Não se apanha nenhuma a jeito... enquanto o autocarro não estacionar a sudoeste de Sagres estamos tramados! Até ao fim do mês ainda há algumas hipóteses mas não vejo assim nenhuma flagrante.


----------



## SpiderVV (16 Abr 2015 às 11:27)

Depois de um nascer do sol solarengo, céu encoberto com nevoeiro e 12 graus...


----------



## StormRic (18 Abr 2015 às 17:04)

trovoadas disse:


> Não se apanha nenhuma a jeito... enquanto o autocarro não estacionar a sudoeste de Sagres estamos tramados! Até ao fim do mês ainda há algumas hipóteses mas não vejo assim nenhuma flagrante.



A última previsão do GFS, com todas as incertezas a mais de 120h que tal implica, não contempla chuva alguma para a região sul até ao fim do mês. Este cenário é preocupante porque há muitas zonas que não receberam precipitação significativa nas últimas situações de instabilidade, e isto apesar de haver outras que atingiram acumulados que em alguns casos ultrapassaram o total normal do mês inteiro. Estas situações de precipitação excessiva não generalizada desviam a atenção dos locais que continuam com a seca a agravar-se. Veja-se os acumulados até ontem, na maior parte das estações serão os valores finais de Abril:






A vermelho são as estações cujas interrupções de registo ou anomalias de funcionamento comprometem a validade do total acumulado; a laranja as que, em princípio, apesar daquelas situações, terão um total válido.

Algarve e litoral de toda as regiões abrangidas por esta lista são as zonas com precipitação bastante inferior ao normal de Abril.


----------



## trovoadas (18 Abr 2015 às 18:50)

StormRic disse:


> A última previsão do GFS, com todas as incertezas a mais de 120h que tal implica, não contempla chuva alguma para a região sul até ao fim do mês. Este cenário é preocupante porque há muitas zonas que não receberam precipitação significativa nas últimas situações de instabilidade, e isto apesar de haver outras que atingiram acumulados que em alguns casos ultrapassaram o total normal do mês inteiro. Estas situações de precipitação excessiva não generalizada desviam a atenção dos locais que continuam com a seca a agravar-se. Veja-se os acumulados até ontem, na maior parte das estações serão os valores finais de Abril:
> 
> A vermelho são as estações cujas interrupções de registo ou anomalias de funcionamento comprometem a validade do total acumulado; a laranja as que, em princípio, apesar daquelas situações, terão um total válido.
> 
> Algarve e litoral de toda as regiões abrangidas por esta lista são as zonas com precipitação bastante inferior ao normal de Abril.

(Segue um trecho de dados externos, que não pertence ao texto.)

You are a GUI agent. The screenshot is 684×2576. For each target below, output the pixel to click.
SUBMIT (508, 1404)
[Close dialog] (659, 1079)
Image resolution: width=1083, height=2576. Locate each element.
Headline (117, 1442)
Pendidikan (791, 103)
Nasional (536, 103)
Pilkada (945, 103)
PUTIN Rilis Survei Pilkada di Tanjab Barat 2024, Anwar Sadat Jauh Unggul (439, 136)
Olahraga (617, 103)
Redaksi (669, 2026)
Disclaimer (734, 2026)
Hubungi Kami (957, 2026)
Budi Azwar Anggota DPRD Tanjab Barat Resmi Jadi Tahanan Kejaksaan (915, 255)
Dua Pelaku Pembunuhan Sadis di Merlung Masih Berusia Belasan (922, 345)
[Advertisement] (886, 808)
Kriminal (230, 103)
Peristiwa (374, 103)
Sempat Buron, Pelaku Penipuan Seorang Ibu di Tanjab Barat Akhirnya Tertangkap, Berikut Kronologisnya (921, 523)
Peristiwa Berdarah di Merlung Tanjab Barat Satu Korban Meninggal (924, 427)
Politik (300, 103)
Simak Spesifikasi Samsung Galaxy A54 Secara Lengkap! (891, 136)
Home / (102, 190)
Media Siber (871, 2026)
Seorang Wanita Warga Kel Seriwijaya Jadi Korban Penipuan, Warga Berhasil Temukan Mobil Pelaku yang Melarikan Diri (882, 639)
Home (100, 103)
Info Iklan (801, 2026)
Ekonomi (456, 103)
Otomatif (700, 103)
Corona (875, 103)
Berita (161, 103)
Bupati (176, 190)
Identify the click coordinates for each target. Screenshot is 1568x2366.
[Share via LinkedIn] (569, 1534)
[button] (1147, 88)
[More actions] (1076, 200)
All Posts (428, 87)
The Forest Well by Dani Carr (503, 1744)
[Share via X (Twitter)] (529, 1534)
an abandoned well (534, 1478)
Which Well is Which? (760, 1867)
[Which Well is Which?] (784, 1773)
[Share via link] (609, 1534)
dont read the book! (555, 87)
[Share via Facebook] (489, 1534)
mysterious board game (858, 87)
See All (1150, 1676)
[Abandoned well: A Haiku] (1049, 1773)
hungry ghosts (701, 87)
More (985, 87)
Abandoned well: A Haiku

Excelente trabalho *StormRic *O que eu tenho vindo a constatar resume-se bem no teu apanhado. Quando comento abordo sempre o Algarve em particular mas nota-se bem que há vários sítios com precipitação bem abaixo, inclusive no interior Alentejano mesmo a par de outras zonas com precipitação bem elevada. Penso que os locais com precipitação na média ou acima até são a excepção à regra. Foram situações bem localizadas que fizeram disparar os acumulados de algumas estações.
Não era de todo esta situação que estávamos à espera para acalmar a seca mas é o tempo típico de Abril. Quanto ao futuro parece que se esfumou tudo e pior, parece ser o anti-ciclone  a querer vir em força.  Um pesadelo portanto! Mas haja alegria, ao menos há água nas barragens!


----------



## algarvio1980 (18 Abr 2015 às 20:46)

trovoadas disse:


> Excelente trabalho *StormRic *O que eu tenho vindo a constatar resume-se bem no teu apanhado. Quando comento abordo sempre o Algarve em particular mas nota-se bem que há vários sítios com precipitação bem abaixo, inclusive no interior Alentejano mesmo a par de outras zonas com precipitação bem elevada. Penso que os locais com precipitação na média ou acima até são a excepção à regra. Foram situações bem localizadas que fizeram disparar os acumulados de algumas estações.
> Não era de todo esta situação que estávamos à espera para acalmar a seca mas é o tempo típico de Abril. Quanto ao futuro parece que se esfumou tudo e pior, parece ser o anti-ciclone  a querer vir em força.  Um pesadelo portanto! Mas haja alegria, ao menos há água nas barragens!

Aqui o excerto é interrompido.